This report also contains certain forward-looking non-GAAP measures for which we are unable to provide a reconciliation to the most comparable GAAP financial measures because certain information needed to reconcile those non-GAAP measures to the most comparable GAAP financial measures is dependent on future events some of which are outside of our control, such as oil and gas prices and exchange rates, as such items may be significant.
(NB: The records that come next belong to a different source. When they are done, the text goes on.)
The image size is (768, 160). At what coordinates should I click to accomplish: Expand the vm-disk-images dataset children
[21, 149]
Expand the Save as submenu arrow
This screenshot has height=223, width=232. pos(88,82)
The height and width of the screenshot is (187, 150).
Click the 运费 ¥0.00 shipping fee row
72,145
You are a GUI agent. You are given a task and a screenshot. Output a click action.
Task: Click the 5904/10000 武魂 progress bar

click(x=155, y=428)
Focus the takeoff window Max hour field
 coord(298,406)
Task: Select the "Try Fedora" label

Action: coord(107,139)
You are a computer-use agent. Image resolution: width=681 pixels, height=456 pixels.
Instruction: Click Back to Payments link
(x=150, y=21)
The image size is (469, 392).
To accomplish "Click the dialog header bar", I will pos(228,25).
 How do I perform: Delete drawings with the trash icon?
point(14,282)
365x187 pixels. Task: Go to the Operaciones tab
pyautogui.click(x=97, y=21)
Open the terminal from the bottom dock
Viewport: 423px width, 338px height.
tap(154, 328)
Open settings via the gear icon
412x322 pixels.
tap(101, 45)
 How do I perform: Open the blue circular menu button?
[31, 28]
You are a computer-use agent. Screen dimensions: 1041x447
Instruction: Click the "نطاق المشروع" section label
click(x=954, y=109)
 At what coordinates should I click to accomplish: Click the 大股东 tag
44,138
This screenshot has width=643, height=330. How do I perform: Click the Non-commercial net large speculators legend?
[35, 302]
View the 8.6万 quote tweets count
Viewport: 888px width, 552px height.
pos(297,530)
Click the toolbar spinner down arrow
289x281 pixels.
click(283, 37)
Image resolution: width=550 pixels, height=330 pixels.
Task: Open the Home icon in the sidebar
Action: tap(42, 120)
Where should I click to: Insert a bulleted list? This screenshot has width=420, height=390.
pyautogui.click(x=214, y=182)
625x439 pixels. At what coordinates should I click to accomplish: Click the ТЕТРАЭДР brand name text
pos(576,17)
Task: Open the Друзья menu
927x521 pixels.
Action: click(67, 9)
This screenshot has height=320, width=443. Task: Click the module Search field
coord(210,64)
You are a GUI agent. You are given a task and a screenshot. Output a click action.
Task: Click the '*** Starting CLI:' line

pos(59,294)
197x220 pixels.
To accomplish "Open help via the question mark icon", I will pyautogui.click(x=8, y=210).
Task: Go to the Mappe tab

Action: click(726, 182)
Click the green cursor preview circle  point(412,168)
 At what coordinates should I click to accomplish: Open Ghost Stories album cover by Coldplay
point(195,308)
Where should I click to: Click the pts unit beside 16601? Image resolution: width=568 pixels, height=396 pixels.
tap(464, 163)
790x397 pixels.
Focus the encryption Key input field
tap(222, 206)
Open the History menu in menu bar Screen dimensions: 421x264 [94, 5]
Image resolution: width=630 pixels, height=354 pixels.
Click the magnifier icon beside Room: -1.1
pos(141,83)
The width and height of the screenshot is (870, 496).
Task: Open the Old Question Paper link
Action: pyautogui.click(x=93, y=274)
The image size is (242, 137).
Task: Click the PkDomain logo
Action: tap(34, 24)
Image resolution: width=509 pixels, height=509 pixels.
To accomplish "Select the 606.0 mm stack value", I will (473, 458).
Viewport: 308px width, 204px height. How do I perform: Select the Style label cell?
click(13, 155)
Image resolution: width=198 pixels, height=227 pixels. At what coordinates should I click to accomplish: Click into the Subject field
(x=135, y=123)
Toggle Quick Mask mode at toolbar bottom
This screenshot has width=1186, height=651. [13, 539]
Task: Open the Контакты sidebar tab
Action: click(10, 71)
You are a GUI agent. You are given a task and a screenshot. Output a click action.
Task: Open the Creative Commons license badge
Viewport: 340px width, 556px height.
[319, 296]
Non-GAAP measures in respect of future events which cannot be reconciled to the most comparable GAAP financial measure are calculated in a manner which is consistent with the accounting policies applied to Golar’s unaudited consolidated financial statements.
These non-GAAP financial measures should not be considered a substitute for, or superior to, financial measures and financial results calculated in accordance with GAAP. Non-GAAP measures are not uniformly defined by all companies and may not be comparable with similarly titled measures and disclosures used by other companies. The reconciliations as at September 30, 2024 and for the nine months period ended September 30, 2024, from these results should be carefully evaluated.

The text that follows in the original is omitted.